**What the exercise asks**
Reproduce the rows below verbatim, from the line with "I want to click on y-tick-label: 2E+13, so" up to and including the line with "svg-text: Jan-25 is", and give only those lines. Omit the pictures from your answer.

(Pixel coordinate grounding data)
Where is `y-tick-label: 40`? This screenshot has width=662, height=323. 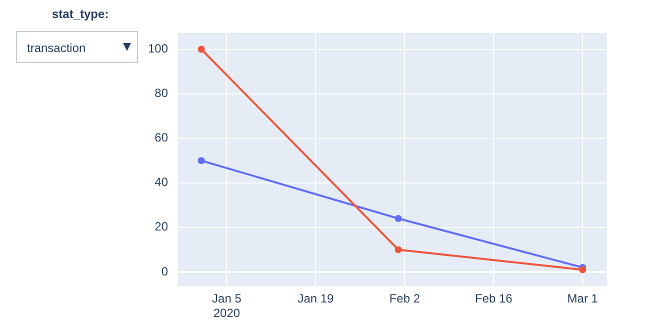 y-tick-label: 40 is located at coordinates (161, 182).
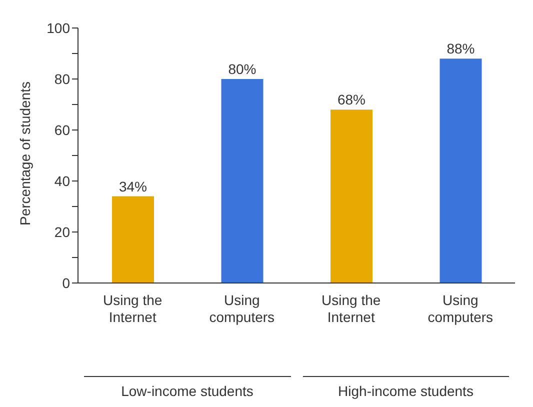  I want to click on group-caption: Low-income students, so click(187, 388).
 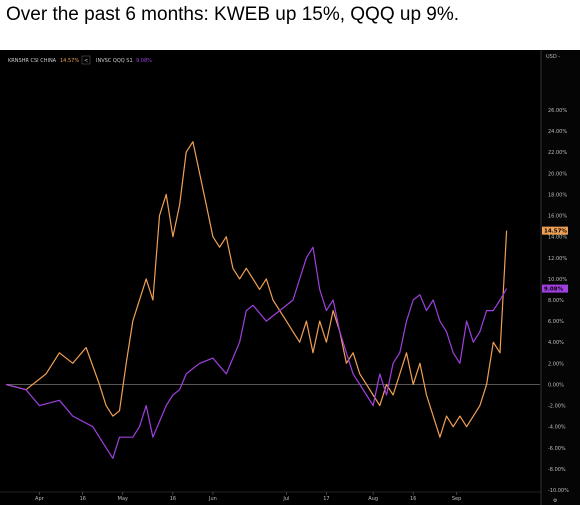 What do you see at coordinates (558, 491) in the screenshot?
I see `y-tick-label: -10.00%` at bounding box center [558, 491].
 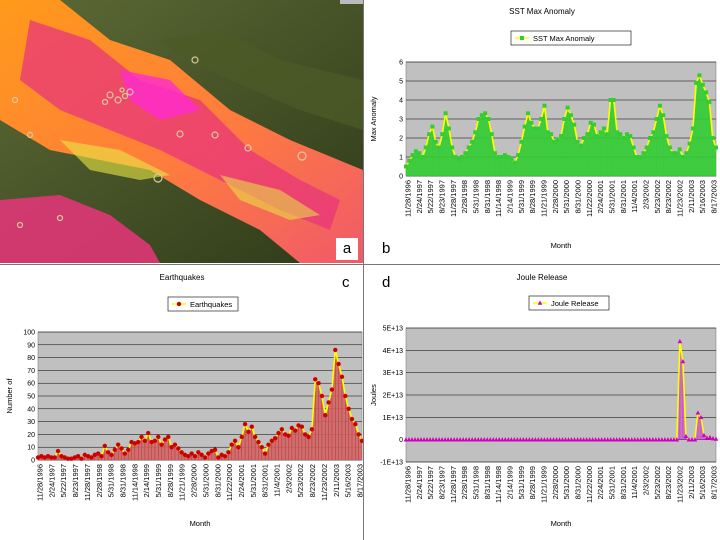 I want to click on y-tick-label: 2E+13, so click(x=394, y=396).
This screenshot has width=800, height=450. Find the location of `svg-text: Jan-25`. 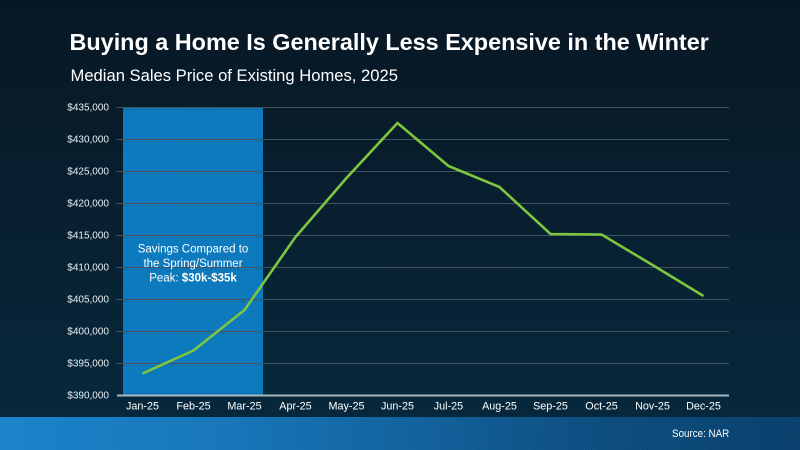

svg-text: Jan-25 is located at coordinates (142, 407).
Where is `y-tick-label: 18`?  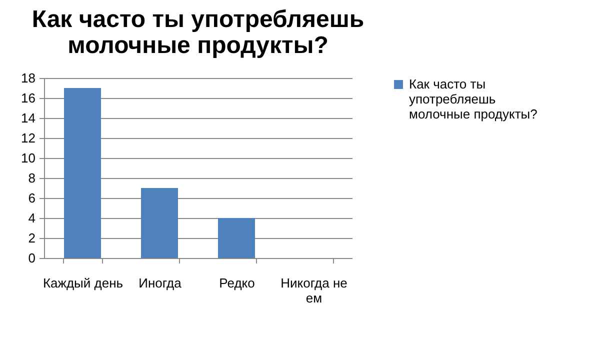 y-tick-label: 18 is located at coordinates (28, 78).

**Result for this exercise**
  I want to click on y-tick-label: 2E+13, so click(x=394, y=396).
This screenshot has width=800, height=450. Find the location of `svg-text: Jan-25`. 

svg-text: Jan-25 is located at coordinates (142, 407).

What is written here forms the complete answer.